───── Extract provided

Picador, 3 March 2022
Available as: HB, 240pp, e, audio
Source: Advance copy
I'm grateful to Picador for a free advance copy of Our Wives Under the Sea to consider for review.
When I saw an upcoming first novel by Julia Armfield, I just had to get my hands on it. I was judge on the Shadow Panel for the 2019 The Sunday Times Young Writer of the Year award when her short story collection salt slow was shortlisted for the main award and won the Shadow Panel.
Our Wives Under the Sea is a story of two women, Miri and her wife Leah. Miri works from home writing grant applications for charities; Leah is an explorer, a scientist working on deep sea research for the mysterious Centre (there's something a bit... off... about the Centre, although we never find out what). In chapters narrated alternately by Miri and Leah, Armfield tells how Leah went to sea, was lost, and unexpectedly returned. And about the aftermath of that. Along the way we hear about their earlier lives, how they met, and their friends.
It's a short book but packs so much in. There is loss, twice over - Miri's time after Leah vanished (her dive went several months past its scheduled end) is mentioned in retrospect, with her complex feelings, the lack of closure, hinted at. More directly addressed is the growing realisation that the person who came back is not the same. Returned, Leah spends much of her time in the bath; she eats little; there is little conversation and no intimacy. Yet is she is, indisputably, back and shows flashes of her old self - and Miri desperately tries to find a way to cope, to reach out, researching, for example, an online community 'Our Husbands in Space' of women who pretend that their husbands have gone off on space missions (or, in some cases, 'Come Back Wrong" - CBW).
The Centre is little help, refusing to take Miri's calls, eventually providing a counsellor who it fails to pay. It's as though Leah has gone again, and only Miri's love for her remains. Miri's emotions - a mixture of anger, fear and (declining) hope really come over, all complicated by her relationships with her (now dead) mother and fear of developing the same degenerative illness as her (Miri once booked a generic test but lost track of time and missed the appointment). Miri has always seen herself as the one in the relationship who might end up needing care - selfishly, she now understands - and struggles to understand how she should be with Leah, becoming isolated from her friends and letting work slide.

──────────
───── Supplied records

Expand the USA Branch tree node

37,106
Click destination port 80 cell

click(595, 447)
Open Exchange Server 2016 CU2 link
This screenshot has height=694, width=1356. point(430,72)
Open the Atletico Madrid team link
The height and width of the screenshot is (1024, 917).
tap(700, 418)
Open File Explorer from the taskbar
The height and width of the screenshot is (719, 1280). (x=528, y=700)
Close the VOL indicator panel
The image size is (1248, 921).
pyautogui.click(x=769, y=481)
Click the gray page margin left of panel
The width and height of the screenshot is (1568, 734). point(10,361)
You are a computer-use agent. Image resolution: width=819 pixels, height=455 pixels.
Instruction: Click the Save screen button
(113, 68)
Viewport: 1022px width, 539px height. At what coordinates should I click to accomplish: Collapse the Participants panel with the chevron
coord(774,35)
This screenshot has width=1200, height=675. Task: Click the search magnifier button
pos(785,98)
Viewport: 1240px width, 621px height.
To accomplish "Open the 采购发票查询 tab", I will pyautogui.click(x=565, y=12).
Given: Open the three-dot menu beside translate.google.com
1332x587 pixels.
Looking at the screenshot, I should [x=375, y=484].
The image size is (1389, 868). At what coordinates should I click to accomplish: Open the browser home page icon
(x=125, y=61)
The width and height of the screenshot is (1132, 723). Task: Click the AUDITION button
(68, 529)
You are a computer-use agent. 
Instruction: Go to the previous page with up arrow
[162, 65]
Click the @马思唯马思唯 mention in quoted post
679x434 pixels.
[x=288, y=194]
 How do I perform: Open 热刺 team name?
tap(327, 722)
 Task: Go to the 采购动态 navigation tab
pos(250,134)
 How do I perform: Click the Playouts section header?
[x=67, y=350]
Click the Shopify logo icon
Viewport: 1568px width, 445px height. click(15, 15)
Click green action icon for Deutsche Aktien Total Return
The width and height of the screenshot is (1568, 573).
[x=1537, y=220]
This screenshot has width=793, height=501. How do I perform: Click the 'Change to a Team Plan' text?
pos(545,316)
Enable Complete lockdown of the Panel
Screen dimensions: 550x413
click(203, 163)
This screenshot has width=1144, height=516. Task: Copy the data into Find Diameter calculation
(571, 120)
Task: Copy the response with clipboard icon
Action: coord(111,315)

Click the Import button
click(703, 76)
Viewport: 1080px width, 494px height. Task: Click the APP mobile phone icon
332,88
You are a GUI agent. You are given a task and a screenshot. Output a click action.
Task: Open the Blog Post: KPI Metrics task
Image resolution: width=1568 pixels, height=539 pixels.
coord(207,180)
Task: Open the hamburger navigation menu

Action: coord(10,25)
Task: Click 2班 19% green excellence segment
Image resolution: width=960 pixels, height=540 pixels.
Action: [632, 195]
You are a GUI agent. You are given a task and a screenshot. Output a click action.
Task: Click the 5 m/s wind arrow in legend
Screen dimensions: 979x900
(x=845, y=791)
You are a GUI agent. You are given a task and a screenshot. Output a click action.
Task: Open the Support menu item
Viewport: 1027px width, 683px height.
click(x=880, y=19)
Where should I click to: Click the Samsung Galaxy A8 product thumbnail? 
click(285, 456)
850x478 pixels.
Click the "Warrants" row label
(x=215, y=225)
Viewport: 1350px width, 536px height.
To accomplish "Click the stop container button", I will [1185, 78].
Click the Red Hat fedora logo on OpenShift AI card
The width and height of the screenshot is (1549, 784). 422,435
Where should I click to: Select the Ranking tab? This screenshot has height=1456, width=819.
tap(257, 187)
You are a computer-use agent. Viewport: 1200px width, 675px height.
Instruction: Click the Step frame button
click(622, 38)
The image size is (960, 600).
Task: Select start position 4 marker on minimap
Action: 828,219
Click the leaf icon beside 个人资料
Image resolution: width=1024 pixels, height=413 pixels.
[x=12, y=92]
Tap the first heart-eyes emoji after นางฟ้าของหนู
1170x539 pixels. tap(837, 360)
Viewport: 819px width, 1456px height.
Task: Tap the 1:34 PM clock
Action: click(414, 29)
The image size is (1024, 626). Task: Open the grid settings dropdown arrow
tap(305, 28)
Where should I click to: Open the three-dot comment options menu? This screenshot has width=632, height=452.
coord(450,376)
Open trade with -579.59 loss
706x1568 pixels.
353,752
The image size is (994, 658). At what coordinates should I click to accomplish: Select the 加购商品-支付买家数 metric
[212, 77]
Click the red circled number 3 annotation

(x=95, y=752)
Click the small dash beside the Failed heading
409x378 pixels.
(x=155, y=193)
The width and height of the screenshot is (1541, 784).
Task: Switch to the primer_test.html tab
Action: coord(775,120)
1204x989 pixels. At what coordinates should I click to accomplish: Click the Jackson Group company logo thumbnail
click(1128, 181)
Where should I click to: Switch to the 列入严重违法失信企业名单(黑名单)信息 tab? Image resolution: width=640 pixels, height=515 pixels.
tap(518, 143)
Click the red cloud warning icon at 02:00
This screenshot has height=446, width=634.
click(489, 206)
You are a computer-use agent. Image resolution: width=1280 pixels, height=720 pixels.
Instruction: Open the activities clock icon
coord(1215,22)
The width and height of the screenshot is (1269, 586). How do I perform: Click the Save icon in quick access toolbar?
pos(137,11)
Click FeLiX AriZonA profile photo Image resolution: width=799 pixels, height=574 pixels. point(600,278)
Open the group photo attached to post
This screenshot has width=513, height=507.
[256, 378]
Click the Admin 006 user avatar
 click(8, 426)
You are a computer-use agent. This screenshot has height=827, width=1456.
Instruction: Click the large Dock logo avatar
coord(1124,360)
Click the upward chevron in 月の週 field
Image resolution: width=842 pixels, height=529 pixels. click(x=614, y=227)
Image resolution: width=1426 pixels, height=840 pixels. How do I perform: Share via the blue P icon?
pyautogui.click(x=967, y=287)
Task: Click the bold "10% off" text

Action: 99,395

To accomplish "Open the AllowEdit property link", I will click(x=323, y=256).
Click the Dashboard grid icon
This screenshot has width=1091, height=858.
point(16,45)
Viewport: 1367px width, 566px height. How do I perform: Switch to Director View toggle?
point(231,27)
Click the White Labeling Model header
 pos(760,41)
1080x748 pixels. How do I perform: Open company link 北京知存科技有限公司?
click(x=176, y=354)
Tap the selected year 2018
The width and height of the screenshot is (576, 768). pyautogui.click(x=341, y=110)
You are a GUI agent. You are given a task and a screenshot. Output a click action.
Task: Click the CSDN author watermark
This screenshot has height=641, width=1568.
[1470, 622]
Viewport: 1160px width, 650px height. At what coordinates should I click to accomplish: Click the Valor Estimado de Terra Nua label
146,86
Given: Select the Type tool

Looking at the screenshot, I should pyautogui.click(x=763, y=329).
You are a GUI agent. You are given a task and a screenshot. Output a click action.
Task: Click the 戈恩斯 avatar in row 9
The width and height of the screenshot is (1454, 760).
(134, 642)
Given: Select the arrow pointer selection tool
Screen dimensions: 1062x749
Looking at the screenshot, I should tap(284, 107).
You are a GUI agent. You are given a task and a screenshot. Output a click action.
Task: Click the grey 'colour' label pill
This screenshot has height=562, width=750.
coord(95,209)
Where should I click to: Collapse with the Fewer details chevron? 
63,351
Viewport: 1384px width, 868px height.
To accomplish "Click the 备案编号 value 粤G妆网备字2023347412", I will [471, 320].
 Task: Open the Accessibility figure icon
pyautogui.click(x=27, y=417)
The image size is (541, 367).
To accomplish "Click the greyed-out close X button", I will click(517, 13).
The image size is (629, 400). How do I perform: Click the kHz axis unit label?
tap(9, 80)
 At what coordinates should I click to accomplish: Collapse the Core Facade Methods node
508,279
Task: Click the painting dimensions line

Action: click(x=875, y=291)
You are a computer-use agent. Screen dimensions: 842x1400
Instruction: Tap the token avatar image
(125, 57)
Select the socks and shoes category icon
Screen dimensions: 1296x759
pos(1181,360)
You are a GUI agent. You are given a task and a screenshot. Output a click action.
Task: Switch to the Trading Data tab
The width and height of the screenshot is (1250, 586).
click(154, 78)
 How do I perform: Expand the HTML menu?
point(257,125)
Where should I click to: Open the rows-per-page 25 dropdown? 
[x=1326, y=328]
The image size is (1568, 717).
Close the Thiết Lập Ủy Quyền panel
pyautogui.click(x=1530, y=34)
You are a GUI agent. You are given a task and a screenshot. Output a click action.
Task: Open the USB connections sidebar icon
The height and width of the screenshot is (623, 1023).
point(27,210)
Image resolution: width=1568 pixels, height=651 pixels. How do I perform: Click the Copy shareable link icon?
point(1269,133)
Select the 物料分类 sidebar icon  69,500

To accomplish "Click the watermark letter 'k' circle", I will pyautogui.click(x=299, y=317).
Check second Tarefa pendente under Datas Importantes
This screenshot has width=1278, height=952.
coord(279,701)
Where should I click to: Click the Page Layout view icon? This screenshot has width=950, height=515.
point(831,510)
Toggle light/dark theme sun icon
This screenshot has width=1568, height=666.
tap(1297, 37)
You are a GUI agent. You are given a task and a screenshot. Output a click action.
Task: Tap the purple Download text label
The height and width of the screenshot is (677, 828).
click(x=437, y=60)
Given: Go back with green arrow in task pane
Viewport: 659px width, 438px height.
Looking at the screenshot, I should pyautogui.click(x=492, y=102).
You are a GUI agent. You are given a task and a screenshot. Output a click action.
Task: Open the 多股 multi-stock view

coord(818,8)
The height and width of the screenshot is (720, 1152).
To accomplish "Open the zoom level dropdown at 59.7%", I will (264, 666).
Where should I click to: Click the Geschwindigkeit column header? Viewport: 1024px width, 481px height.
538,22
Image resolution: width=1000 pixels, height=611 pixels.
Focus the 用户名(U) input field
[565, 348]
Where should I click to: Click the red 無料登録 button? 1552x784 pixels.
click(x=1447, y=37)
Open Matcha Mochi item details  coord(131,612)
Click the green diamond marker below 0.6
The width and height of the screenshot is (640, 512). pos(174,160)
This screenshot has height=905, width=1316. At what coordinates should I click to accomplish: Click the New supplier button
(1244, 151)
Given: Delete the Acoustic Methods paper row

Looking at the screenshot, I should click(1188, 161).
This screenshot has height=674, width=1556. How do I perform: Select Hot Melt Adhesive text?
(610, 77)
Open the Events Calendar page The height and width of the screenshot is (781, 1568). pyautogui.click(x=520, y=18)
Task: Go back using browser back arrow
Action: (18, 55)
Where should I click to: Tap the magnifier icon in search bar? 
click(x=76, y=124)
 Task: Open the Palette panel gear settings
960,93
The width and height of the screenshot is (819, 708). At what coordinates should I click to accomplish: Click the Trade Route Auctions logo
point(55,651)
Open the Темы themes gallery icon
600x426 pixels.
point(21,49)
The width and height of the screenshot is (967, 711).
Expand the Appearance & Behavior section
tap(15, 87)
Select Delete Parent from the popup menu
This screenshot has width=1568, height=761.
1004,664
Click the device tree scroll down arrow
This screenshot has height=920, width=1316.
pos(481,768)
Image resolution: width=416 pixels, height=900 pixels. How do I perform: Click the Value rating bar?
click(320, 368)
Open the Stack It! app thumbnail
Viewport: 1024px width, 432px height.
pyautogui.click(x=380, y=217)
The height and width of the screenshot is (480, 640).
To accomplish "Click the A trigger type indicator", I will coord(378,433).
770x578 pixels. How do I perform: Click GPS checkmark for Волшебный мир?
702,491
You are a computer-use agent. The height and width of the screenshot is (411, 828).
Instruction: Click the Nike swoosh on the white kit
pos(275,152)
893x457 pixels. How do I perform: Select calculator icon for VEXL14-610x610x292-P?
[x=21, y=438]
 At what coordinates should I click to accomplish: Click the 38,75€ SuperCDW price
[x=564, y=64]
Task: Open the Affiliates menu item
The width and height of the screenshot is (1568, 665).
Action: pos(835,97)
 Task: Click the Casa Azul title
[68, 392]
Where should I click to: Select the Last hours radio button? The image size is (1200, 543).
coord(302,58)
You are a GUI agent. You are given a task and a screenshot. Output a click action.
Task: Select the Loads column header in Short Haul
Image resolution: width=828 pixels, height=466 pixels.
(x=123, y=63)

──────────

◆ Required work:
1 – In the review of Our Wives Under the Sea, what work does Miri do?
2 – Please resume the review of Our Wives Under the Sea, starting right after its final sentence.
You can leave the items above aside; they play no part here.

◆ Outputs for the tasks:
1 – She works from home writing grant applications for charities.

2 –
Leah's side of things focusses more on the research voyage and her relationship in the diving ship with her two crewmates. Leah was always ocean obsessed - as a teenager her best friend was an octopus - so you'd think the dive would have been everything she wanted but the account of it seems frustrated, slightly disengaged, as though something were wrong from the start. Nor does it reveal, exactly, what it was that changed her so much (Armfield is clear that Leah is changed, and changing). The meaning of what happened needs to be read between the lines, worked out, imagined. There is a lurking sense of strangeness here, of being excluded from something even as we're let in to be told about events on the ocean floor (Leah hasn't shared these yet with Miri, though she will - but we don't see what Miri will make of them, another of the frustrations to communication which litter the book)
Alongside all the weirdness (lovely weirdness!) Armfield gives us very mundane, rooted scenes of modern life: a party with Leah's mates, figures who are immediately familiar, the recurring annoyance of a neighbour who leaves their TV on loud at all hours, the difficulty of negotiating the logic loop of a call centre. Gradually, I began to compare the isolated lives of Leah, Jelka and Matteo in their little capsule on the seabed with those of Leah and Miri marooned in their flat. Their lives outside those settings seem to become, increasingly, stories they recall or tell themselves, Leah almost unable to leave the flat, Miri more and more unwilling to do so. Isolation brings recollections of earlier lives - Miri's mother, Leah's dad from whom she seems to have taken her obsession with the oceans.
Inevitably the question arises of whether this is a "lockdown" novel and, yes, it does have that sense of enclosure, of squashing one's head against the window, as well as reflecting on the openness of sea (the book is imbued with the heaviness of the ocean) and sky ('People grow odd when there's too much sky'). But there's much more going on here than that. Leah's and Miri's lives, as seen in glimpses of the 'before' are being milled into something else by the rolling of the waves and that's not just a slide, it's a very active process which we seen going on - and, while the book may sound very sorrowful, it's not a process without hope.
I'd strongly recommend Our Wives Under the Sea - it may especially appeal to you if you enjoyed M John Harrison's When the Sunken Land Begins to Rise Again or Jeff VanderMeer's Acceptance, Annihilation and Authority.